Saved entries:
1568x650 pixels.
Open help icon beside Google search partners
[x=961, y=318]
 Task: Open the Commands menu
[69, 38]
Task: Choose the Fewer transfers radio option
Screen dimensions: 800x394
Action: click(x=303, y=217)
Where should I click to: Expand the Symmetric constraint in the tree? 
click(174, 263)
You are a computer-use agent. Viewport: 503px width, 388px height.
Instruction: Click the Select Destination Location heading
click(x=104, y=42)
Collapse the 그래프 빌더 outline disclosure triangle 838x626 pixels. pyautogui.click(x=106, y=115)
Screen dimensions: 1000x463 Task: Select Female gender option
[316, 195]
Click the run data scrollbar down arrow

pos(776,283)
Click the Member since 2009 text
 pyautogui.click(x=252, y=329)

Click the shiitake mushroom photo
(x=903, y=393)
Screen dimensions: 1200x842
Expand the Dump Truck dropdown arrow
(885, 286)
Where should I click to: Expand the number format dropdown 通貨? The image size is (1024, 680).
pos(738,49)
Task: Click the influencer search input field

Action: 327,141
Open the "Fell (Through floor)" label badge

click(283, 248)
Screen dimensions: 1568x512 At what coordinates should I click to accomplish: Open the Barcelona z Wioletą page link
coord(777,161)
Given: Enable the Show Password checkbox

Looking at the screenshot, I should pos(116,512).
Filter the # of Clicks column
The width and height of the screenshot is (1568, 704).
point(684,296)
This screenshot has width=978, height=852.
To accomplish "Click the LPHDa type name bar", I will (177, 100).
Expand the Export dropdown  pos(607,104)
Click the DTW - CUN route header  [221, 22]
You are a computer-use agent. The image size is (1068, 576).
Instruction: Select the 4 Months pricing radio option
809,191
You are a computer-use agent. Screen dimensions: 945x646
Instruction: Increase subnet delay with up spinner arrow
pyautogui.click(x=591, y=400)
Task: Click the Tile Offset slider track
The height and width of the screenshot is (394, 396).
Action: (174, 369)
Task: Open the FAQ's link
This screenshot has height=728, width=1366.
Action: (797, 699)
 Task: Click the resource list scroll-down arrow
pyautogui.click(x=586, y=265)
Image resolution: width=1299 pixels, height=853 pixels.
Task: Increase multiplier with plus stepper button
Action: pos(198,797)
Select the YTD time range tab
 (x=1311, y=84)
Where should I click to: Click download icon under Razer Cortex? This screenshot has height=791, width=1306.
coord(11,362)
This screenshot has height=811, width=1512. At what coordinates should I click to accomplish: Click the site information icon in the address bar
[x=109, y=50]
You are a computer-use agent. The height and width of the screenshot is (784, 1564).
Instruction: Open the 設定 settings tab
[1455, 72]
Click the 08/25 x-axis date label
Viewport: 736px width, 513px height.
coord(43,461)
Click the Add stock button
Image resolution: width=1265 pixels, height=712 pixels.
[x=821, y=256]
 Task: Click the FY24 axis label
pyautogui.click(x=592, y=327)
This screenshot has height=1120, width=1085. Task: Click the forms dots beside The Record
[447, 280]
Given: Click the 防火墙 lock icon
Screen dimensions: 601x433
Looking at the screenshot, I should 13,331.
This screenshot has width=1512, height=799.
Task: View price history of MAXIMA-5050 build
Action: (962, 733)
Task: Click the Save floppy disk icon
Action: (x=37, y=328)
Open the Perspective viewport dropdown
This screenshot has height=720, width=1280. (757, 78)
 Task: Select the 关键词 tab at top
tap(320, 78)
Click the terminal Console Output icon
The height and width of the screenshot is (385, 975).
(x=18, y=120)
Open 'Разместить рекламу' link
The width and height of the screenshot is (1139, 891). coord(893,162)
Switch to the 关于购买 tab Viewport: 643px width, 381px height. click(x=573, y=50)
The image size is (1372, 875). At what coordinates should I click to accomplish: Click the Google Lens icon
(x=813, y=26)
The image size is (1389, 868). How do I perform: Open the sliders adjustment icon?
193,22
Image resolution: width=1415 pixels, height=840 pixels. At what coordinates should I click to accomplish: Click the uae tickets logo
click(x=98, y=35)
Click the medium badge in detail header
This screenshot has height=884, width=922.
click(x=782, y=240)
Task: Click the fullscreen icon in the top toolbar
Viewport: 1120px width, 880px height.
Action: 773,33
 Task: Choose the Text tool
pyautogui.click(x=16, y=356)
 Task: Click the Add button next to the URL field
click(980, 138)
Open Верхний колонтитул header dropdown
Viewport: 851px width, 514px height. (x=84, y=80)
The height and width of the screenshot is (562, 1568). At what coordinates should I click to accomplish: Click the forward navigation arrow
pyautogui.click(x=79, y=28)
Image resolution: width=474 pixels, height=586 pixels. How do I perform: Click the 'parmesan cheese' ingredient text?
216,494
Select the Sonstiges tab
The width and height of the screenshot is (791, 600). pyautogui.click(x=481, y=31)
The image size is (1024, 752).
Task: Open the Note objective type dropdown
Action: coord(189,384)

WHAT IS BEING ASKED:
Word for word, return each of the entries shown above.

ANSWER AREA:
1568x650 pixels.
Open help icon beside Google search partners
[x=961, y=318]
 Task: Open the Commands menu
[69, 38]
Task: Choose the Fewer transfers radio option
Screen dimensions: 800x394
Action: click(x=303, y=217)
Where should I click to: Expand the Symmetric constraint in the tree? 
click(174, 263)
You are a computer-use agent. Viewport: 503px width, 388px height.
Instruction: Click the Select Destination Location heading
click(x=104, y=42)
Collapse the 그래프 빌더 outline disclosure triangle 838x626 pixels. pyautogui.click(x=106, y=115)
Screen dimensions: 1000x463 Task: Select Female gender option
[316, 195]
Click the run data scrollbar down arrow

pos(776,283)
Click the Member since 2009 text
 pyautogui.click(x=252, y=329)

Click the shiitake mushroom photo
(x=903, y=393)
Screen dimensions: 1200x842
Expand the Dump Truck dropdown arrow
(885, 286)
Where should I click to: Expand the number format dropdown 通貨? The image size is (1024, 680).
pos(738,49)
Task: Click the influencer search input field

Action: 327,141
Open the "Fell (Through floor)" label badge

click(283, 248)
Screen dimensions: 1568x512 At what coordinates should I click to accomplish: Open the Barcelona z Wioletą page link
coord(777,161)
Given: Enable the Show Password checkbox

Looking at the screenshot, I should pos(116,512).
Filter the # of Clicks column
The width and height of the screenshot is (1568, 704).
point(684,296)
This screenshot has width=978, height=852.
To accomplish "Click the LPHDa type name bar", I will (177, 100).
Expand the Export dropdown  pos(607,104)
Click the DTW - CUN route header  [221, 22]
You are a computer-use agent. The image size is (1068, 576).
Instruction: Select the 4 Months pricing radio option
809,191
You are a computer-use agent. Screen dimensions: 945x646
Instruction: Increase subnet delay with up spinner arrow
pyautogui.click(x=591, y=400)
Task: Click the Tile Offset slider track
The height and width of the screenshot is (394, 396).
Action: (174, 369)
Task: Open the FAQ's link
This screenshot has height=728, width=1366.
Action: (797, 699)
 Task: Click the resource list scroll-down arrow
pyautogui.click(x=586, y=265)
Image resolution: width=1299 pixels, height=853 pixels.
Task: Increase multiplier with plus stepper button
Action: pos(198,797)
Select the YTD time range tab
 (x=1311, y=84)
Where should I click to: Click download icon under Razer Cortex? This screenshot has height=791, width=1306.
coord(11,362)
This screenshot has height=811, width=1512. At what coordinates should I click to accomplish: Click the site information icon in the address bar
[x=109, y=50]
You are a computer-use agent. The height and width of the screenshot is (784, 1564).
Instruction: Open the 設定 settings tab
[1455, 72]
Click the 08/25 x-axis date label
Viewport: 736px width, 513px height.
coord(43,461)
Click the Add stock button
Image resolution: width=1265 pixels, height=712 pixels.
[x=821, y=256]
 Task: Click the FY24 axis label
pyautogui.click(x=592, y=327)
This screenshot has height=1120, width=1085. Task: Click the forms dots beside The Record
[447, 280]
Given: Click the 防火墙 lock icon
Screen dimensions: 601x433
Looking at the screenshot, I should 13,331.
This screenshot has width=1512, height=799.
Task: View price history of MAXIMA-5050 build
Action: (962, 733)
Task: Click the Save floppy disk icon
Action: (x=37, y=328)
Open the Perspective viewport dropdown
This screenshot has height=720, width=1280. (757, 78)
 Task: Select the 关键词 tab at top
tap(320, 78)
Click the terminal Console Output icon
The height and width of the screenshot is (385, 975).
(x=18, y=120)
Open 'Разместить рекламу' link
The width and height of the screenshot is (1139, 891). coord(893,162)
Switch to the 关于购买 tab Viewport: 643px width, 381px height. click(x=573, y=50)
The image size is (1372, 875). At what coordinates should I click to accomplish: Click the Google Lens icon
(x=813, y=26)
The image size is (1389, 868). How do I perform: Open the sliders adjustment icon?
193,22
Image resolution: width=1415 pixels, height=840 pixels. At what coordinates should I click to accomplish: Click the uae tickets logo
click(x=98, y=35)
Click the medium badge in detail header
This screenshot has height=884, width=922.
click(x=782, y=240)
Task: Click the fullscreen icon in the top toolbar
Viewport: 1120px width, 880px height.
Action: 773,33
 Task: Choose the Text tool
pyautogui.click(x=16, y=356)
 Task: Click the Add button next to the URL field
click(980, 138)
Open Верхний колонтитул header dropdown
Viewport: 851px width, 514px height. (x=84, y=80)
The height and width of the screenshot is (562, 1568). At what coordinates should I click to accomplish: Click the forward navigation arrow
pyautogui.click(x=79, y=28)
Image resolution: width=474 pixels, height=586 pixels. How do I perform: Click the 'parmesan cheese' ingredient text?
216,494
Select the Sonstiges tab
The width and height of the screenshot is (791, 600). pyautogui.click(x=481, y=31)
The image size is (1024, 752).
Task: Open the Note objective type dropdown
Action: coord(189,384)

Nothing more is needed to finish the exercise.